At Antietam Moore oversaw units of the U.S. Burial Corps as they gathered what they expected to be about eight thousand soldiers from within a twenty-mile radius. Their goal was to complete the work in time for the fifth anniversary of the battle in September 1867. Some of the bodies—especially those with red hair, it seemed to one curiously analytic observer—remained “in an almost perfect state of preservation,” facilitating recognition, while others could be identified only if distinctive objects had been interred with them. The comrades who had buried a soldier with a sealed bottle containing his name, address, and details of death had ensured that William Stickney of the Seventh Maine Volunteers would not be counted among the unknown.
42

Overall the rate of identification proved rather better than at Poplar Grove. When the reinterment program was completed in 1871, 303,536 Union soldiers had been buried in seventy-four national cemeteries, and the War Department had expended $4,000,306.26 on the effort to gather the dead. Quartermaster General Meigs reported that 54 percent of the men had been identified as a result of careful attention to the bodies and their original graves, as well as extensive research in military hospital records, muster rolls, casualty reports, and even documentation gathered by the Sanitary Commission about deaths and burials. Some thirty thousand of these dead were black soldiers; they were buried in areas designated “colored” on the drawings that mapped the new national cemeteries and were enumerated in columns marked “black” on the forms officially reporting the progress of interments. Separated into units of U.S. Colored Troops in life, these soldiers were similarly segregated in death, and only about a third of them were identified. The notions of equality of citizenship that animated the reburial program clearly had their limits, despite the critical role African Americans had played in the identification and interment of the war's dead.
43

The reburial program represented an extraordinary departure for the federal government, an indication of the very different sort of nation that had emerged as a result of civil war. The program's extensiveness, its cost, its location in national rather than state government, and its connection with the most personal dimensions of individuals' lives all would have been unimaginable before the war created its legions of dead, a constituency of the slain and their mourners, who would change the very definition of the nation and its obligations. “Such a consecration of a nation's power and resources to a
sentiment,
” Whitman observed, “the world has never witnessed.”
44

But this transformative undertaking included only Union soldiers. These were the staunch defenders the nation sought to honor; these were the bodies imperiled by vengeful former Confederates; these were the men whose survivors bombarded the War Department with petitions for information about deaths and burials.
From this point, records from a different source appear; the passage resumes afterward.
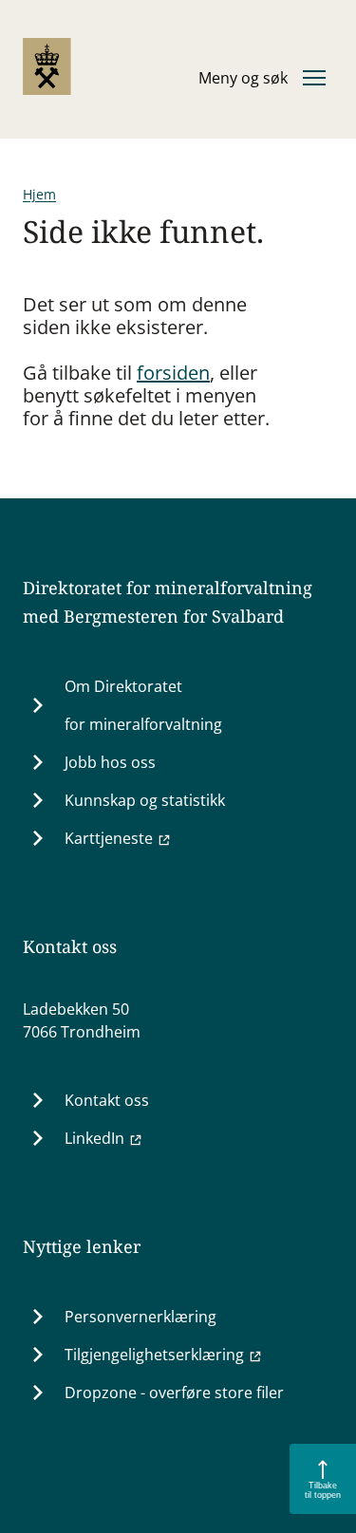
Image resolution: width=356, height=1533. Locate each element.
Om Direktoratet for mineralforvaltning (143, 705)
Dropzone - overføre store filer (174, 1392)
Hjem (39, 194)
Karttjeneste (109, 838)
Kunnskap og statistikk (145, 800)
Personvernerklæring (140, 1316)
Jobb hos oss (110, 762)
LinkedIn (94, 1138)
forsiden (173, 372)
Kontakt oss (107, 1100)
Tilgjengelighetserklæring (154, 1354)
The absence of official concern for the Confederate dead stood in stark contrast, even in the eyes of some northerners. John Trowbridge, a New Englander writing for the
Atlantic Monthly,
traveled through Virginia battlefields in 1865 soon after Moore had completed the initial phase of his work. Accompanied by a local resident, Trowbridge stumbled upon the unburied remains of two soldiers at the Wilderness. He was, he reported, “appalled,” because he had heard—and had hoped—that the work of reinterment “was faithfully done.” His Virginia guide examined the uniform buttons fallen from the clothing of the rotted corpses and informed Trowbridge, “They was No'th Carolinians; that's why they didn't bury 'em.” Trowbridge was still more horrified to learn that the bodies had been left to rot as a matter of policy rather than simple negligence: “I could not believe that the true reason why they had not been decently interred.”